The flower shop in McCrory has the only floral wire service in Woodruff County.
“We also service Searcy, Newport, Wynne – why, we can service the world with Teleflora,” Kyle-Jones says.
With saving the floral shop, Kyle-Jones says it brings foot traffic to the downtown area of McCrory, provides jobs and is the only place in Woodruff County where brides can register for fine china.
“McCrory has lost so many stores,” Kyle-Jones says. “I look at this as an investment in the community.”
She says that with the restoration of the flower shop, she hopes to bring more foot traffic downtown, which will bring other businesses in. That’s one of the things that attracted Darling to the business opportunity.

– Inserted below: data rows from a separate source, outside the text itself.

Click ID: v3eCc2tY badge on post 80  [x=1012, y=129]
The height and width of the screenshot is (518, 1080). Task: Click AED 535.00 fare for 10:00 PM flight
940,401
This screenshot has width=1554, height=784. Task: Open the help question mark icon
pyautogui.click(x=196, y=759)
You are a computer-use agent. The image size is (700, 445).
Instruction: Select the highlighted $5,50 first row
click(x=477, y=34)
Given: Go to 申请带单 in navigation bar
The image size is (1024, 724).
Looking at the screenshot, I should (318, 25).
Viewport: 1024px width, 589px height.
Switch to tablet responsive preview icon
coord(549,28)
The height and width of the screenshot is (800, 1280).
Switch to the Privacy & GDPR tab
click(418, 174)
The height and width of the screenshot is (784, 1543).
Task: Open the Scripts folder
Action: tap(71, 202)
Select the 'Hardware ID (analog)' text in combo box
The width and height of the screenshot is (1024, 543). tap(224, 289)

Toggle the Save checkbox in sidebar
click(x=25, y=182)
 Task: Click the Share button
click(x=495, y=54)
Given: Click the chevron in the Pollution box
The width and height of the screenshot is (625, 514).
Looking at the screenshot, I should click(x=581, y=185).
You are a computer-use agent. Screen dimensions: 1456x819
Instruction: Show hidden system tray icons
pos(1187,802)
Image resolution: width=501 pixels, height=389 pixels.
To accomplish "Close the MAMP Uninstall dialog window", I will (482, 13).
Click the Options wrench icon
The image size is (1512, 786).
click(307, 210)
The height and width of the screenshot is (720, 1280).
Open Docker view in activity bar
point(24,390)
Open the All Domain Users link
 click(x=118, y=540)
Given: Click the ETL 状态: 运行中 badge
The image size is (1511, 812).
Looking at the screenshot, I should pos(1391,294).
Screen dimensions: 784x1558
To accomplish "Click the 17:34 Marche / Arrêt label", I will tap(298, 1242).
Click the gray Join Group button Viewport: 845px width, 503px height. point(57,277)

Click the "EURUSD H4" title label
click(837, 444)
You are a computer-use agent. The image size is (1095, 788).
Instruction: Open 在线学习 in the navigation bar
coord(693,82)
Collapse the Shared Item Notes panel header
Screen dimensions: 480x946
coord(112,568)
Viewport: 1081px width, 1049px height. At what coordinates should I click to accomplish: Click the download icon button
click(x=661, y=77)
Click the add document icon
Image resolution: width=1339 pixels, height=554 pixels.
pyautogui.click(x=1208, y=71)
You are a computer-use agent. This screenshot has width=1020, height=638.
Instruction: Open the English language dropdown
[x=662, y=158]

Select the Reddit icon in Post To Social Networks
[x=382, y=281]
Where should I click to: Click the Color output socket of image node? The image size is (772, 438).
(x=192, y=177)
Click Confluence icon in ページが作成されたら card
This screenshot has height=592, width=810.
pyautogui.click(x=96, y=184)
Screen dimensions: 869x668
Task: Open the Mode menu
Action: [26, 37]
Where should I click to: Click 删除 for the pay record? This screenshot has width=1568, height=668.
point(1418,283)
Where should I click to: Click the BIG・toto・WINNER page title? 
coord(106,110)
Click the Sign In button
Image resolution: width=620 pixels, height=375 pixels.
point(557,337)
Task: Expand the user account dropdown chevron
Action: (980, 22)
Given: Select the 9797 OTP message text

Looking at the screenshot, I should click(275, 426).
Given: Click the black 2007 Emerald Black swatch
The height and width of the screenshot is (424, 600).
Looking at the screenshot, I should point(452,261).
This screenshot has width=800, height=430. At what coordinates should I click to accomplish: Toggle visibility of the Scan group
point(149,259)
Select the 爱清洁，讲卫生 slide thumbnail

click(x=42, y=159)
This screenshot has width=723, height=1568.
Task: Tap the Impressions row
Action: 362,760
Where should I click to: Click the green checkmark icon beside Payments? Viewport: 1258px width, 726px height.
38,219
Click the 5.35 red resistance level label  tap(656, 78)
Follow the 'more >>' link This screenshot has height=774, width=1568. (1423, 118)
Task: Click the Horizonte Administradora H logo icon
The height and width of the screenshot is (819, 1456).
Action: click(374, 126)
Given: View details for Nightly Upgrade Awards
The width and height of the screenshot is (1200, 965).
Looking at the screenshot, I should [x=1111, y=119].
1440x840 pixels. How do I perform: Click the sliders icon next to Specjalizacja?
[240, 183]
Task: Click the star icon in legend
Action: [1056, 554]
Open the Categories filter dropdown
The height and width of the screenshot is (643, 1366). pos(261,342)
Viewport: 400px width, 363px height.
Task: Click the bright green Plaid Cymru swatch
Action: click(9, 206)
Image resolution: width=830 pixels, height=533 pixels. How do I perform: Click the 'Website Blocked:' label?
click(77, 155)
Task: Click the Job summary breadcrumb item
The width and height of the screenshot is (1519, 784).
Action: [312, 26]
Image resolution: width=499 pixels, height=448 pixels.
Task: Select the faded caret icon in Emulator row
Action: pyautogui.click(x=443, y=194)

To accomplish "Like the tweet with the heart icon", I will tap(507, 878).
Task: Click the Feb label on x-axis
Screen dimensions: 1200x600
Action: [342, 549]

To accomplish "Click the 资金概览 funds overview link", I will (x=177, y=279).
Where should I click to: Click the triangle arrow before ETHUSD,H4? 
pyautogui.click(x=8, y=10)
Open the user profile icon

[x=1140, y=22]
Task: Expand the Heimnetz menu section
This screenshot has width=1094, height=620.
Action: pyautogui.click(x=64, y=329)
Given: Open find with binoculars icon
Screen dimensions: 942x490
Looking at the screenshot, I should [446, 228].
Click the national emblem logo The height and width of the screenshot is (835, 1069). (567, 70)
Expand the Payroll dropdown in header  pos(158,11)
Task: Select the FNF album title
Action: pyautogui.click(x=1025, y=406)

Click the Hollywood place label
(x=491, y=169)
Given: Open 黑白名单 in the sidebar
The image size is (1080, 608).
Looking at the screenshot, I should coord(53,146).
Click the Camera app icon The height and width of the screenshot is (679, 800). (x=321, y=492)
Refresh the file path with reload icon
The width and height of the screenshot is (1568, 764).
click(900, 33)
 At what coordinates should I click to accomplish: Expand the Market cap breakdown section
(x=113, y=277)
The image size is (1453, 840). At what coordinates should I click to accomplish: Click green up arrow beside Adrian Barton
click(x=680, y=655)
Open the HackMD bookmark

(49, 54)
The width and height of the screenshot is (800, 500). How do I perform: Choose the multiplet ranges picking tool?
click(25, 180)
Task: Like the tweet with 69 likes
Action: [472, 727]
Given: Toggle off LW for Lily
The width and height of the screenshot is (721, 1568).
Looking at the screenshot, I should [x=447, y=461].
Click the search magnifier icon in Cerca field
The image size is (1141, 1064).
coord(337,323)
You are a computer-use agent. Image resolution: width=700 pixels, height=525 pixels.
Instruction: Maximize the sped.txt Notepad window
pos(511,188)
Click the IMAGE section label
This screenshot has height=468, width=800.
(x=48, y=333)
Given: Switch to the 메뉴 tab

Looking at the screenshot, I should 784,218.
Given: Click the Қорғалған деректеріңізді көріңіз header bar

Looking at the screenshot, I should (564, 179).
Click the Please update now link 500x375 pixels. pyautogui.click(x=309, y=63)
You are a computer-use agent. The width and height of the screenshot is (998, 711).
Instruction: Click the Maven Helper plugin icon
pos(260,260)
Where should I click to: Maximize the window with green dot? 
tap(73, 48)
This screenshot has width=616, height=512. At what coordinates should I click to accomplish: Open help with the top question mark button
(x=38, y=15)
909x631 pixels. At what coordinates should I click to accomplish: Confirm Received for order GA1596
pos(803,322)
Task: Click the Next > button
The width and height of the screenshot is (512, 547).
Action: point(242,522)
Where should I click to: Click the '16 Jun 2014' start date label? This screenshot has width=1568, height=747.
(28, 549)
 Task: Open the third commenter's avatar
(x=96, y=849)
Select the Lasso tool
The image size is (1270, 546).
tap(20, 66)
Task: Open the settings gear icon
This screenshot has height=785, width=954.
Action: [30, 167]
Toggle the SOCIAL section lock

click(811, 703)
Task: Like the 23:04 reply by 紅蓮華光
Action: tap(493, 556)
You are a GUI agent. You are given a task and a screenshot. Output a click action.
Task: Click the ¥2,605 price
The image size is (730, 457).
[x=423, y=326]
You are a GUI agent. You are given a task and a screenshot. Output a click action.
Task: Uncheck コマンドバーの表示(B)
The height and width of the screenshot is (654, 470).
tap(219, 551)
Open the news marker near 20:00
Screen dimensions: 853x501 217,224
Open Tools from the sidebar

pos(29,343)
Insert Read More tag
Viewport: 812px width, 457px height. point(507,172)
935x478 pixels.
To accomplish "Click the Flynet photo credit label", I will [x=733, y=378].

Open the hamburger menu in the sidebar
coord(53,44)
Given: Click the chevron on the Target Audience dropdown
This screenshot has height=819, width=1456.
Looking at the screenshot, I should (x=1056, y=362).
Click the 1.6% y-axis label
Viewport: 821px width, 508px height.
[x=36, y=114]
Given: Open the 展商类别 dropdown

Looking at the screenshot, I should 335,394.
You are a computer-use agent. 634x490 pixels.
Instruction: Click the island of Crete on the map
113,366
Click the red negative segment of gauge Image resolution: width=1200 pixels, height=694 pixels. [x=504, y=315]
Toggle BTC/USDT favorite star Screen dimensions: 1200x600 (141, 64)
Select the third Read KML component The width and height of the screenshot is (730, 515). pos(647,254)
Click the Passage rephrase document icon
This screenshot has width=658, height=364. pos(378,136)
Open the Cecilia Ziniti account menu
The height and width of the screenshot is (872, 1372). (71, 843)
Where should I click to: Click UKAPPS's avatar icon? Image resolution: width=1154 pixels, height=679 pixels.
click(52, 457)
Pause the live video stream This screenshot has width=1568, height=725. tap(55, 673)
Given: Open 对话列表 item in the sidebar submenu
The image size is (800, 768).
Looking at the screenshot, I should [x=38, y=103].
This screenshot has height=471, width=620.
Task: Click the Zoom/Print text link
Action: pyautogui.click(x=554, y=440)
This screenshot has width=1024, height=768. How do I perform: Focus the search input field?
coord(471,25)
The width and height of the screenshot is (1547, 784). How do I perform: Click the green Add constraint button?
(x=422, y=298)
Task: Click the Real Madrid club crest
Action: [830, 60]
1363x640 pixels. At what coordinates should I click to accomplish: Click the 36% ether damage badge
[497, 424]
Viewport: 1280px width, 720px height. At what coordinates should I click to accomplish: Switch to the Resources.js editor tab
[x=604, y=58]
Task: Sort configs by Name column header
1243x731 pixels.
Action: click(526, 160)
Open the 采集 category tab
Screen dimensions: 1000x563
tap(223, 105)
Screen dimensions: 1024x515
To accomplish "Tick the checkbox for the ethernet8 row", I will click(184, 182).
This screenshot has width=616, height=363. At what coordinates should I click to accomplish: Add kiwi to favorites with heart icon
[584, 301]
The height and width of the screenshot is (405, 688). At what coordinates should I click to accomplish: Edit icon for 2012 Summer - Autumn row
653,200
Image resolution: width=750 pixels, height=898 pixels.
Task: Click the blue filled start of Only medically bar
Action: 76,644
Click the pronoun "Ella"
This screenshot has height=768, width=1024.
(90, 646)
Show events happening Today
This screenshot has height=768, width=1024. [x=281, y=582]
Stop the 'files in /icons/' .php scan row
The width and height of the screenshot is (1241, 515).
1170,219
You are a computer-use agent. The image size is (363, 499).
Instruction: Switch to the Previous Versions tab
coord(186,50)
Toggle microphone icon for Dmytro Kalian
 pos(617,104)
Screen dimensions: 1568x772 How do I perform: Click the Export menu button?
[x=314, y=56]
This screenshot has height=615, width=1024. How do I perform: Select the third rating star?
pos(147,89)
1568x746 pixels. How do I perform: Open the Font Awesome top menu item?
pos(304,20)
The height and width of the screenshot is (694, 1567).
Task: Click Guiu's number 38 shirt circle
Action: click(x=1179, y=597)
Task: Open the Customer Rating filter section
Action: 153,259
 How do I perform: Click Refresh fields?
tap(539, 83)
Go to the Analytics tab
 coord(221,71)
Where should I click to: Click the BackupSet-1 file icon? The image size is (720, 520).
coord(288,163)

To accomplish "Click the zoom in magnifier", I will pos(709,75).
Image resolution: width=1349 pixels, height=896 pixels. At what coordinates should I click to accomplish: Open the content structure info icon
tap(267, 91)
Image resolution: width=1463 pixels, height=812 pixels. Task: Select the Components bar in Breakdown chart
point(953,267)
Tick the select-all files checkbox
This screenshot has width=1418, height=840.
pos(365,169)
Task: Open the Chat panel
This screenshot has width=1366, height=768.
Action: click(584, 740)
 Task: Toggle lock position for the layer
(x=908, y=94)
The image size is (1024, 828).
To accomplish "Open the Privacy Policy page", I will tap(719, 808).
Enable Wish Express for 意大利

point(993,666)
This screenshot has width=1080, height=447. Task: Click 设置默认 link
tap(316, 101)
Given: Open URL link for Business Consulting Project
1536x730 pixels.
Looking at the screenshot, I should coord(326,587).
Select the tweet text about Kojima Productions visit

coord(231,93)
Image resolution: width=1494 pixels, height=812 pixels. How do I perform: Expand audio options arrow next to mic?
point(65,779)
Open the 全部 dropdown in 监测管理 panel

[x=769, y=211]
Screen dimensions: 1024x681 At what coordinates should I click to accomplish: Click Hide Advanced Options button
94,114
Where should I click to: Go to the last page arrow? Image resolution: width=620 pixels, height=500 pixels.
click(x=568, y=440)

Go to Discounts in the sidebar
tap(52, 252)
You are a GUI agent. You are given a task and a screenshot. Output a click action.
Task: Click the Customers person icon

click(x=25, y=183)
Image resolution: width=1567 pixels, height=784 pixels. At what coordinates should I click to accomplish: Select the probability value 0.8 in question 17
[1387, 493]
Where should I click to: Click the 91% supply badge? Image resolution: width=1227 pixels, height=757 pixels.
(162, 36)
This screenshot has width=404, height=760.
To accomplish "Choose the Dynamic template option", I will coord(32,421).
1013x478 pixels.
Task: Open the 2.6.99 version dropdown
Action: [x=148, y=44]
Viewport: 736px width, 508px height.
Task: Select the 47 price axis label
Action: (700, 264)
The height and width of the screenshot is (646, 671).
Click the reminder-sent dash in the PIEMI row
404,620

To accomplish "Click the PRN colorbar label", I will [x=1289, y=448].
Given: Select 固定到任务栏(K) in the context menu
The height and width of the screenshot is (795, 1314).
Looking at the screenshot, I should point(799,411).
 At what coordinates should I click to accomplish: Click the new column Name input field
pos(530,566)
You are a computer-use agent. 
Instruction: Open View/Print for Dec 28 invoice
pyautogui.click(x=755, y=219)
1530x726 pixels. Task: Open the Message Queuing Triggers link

“We can save an old building, keep a business downtown and keep people working,” Darling says about how Kyle-Jones convinced her to buy in on the project.
According to the 2010 Census, the population of McCrory was 1,729, and Kyle-Jones and Darling agree that the people of McCrory are all about supporting local businesses.
“It’s like a village here; everybody knows everybody,” Kyle-Jones says. “There’s a lot of opportunities in small towns if you are willing to work it.”
That’s one reason the flower shop’s Facebook page is more of a community page instead of a business page. It has historical tidbits about the area, community news and ideas on the latest floral and gift trends, as well as information on work from local artists.
Kyle-Jones’ vision for the downtown area of the small Delta town is to fill the empty buildings with thriving businesses, offices and living quarters.
“We don’t have that many buildings downtown that are completely empty, but we would like more retail businesses downtown,” Fowler says.
Fowler says one goal of the city is to seek funding for new sidewalks downtown and a facelift for some of the buildings.